Fix: one pip install into the bundled interpreter.

JAX-RS boolean @QueryParam silently ignores “1”

The generate-md endpoint takes ?dry=1. The Python server checks params.get('dry') == '1'. The JAX-RS version used @QueryParam("dry") @DefaultValue("false") boolean dry. Works perfectly for ?dry=true. For ?dry=1 — which is what the UI and the tests actually send — it silently evaluates to false. No error, no 400, just wrong behaviour.

JAX-RS boolean parsing accepts "true" and "false", case-insensitive, and nothing else. Received the parameter as String and parsed manually.

Two catches from code review

Claude’s code quality pass on the bridge implementation caught two things I hadn’t noticed.

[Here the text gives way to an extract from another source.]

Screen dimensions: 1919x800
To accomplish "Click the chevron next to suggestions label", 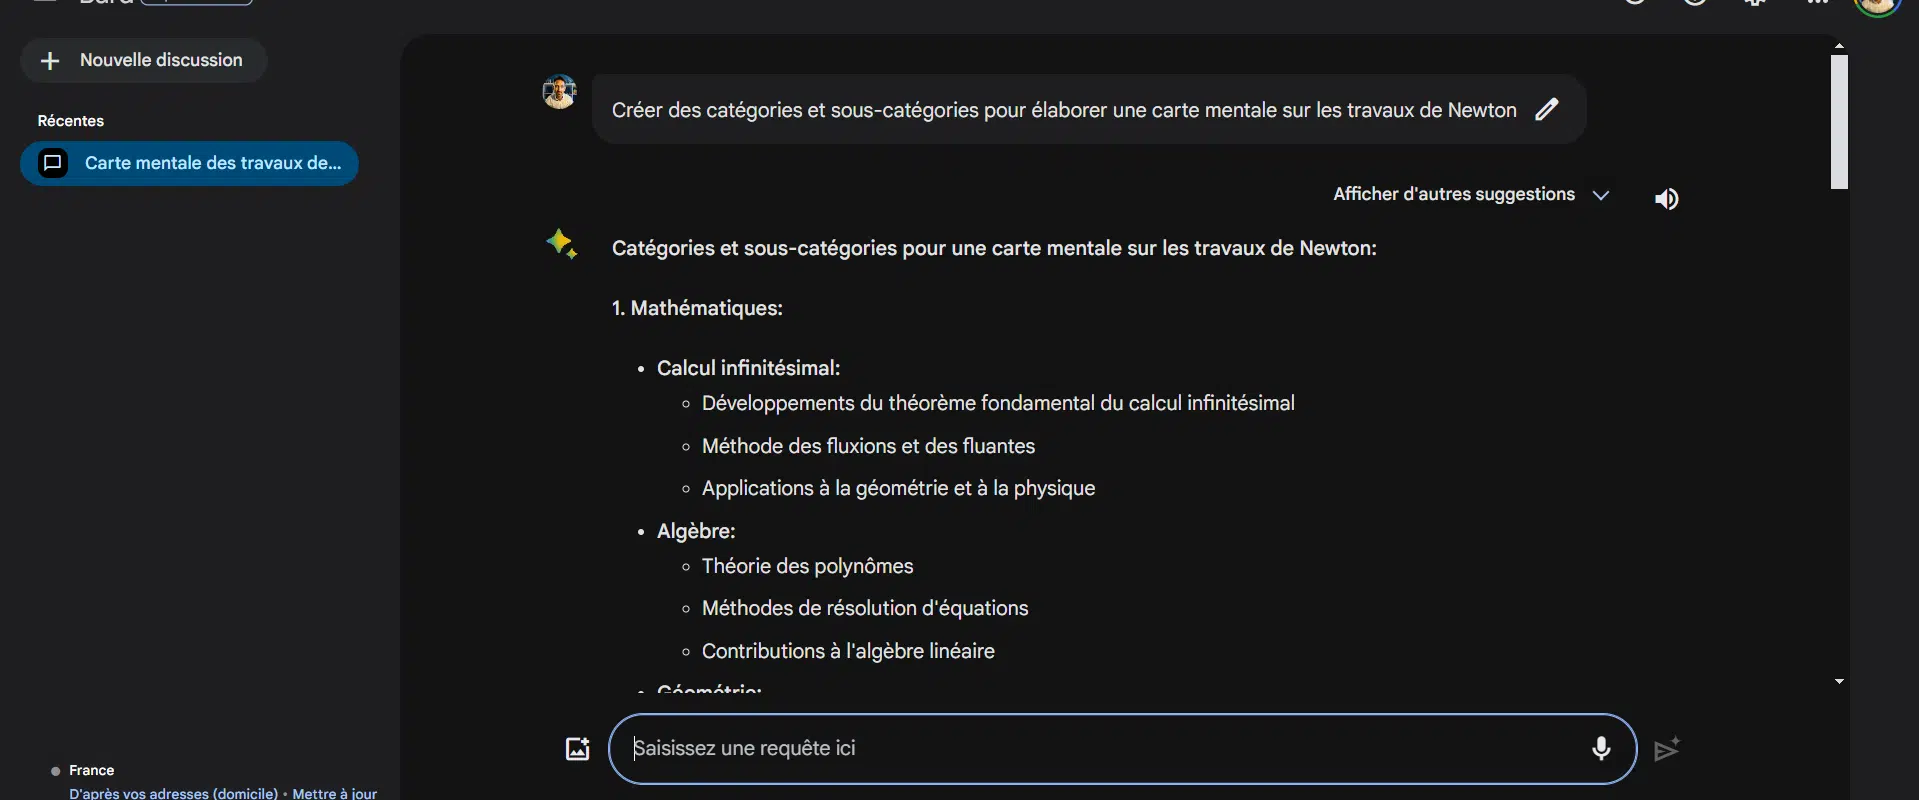I will [x=1600, y=195].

First: path injection via string interpolation. The original PythonBridge.init() built the Python sys.path.insert call by concatenating a Java string directly into the Python statement. Single quotes in a path — a macOS username like user's docs — would break it. The fix is interp.set(), which passes the Java string as a Python variable without any escaping:

interp.set("_sparge_root", repoRootPath);
interp.exec("sys.path.insert(0, _sparge_root)");

Second: the initial bridge.py used bare imports in bridge_init():

from convert_post import convert_post as _cp  # silently fails

sys.path was set to the repo root, not scripts/. The bare name convert_post wasn’t findable. The ImportError was caught and swallowed. Every _can_* flag stayed False, all optional features disabled, no error anywhere. Fix: package-qualify everything — from scripts.convert_post import.

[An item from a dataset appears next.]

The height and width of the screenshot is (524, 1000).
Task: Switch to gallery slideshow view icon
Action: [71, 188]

API tests pass; Playwright tests surface a different story

All API-level integration tests pass against Quarkus. The Playwright tests — hardcoded to localhost:9000, testing JavaScript behaviour in a browser — now run (playwright is installed on this machine) and fail on pre-existing JavaScript bugs: a save button that stays permanently disabled after the first save, a dirty-detection edge case. These aren’t Quarkus failures. They were masked before by the tests skipping when no server was running.

Phase 1 is porting sparge_home.py and config.py. First real Java code, first JEP call removed.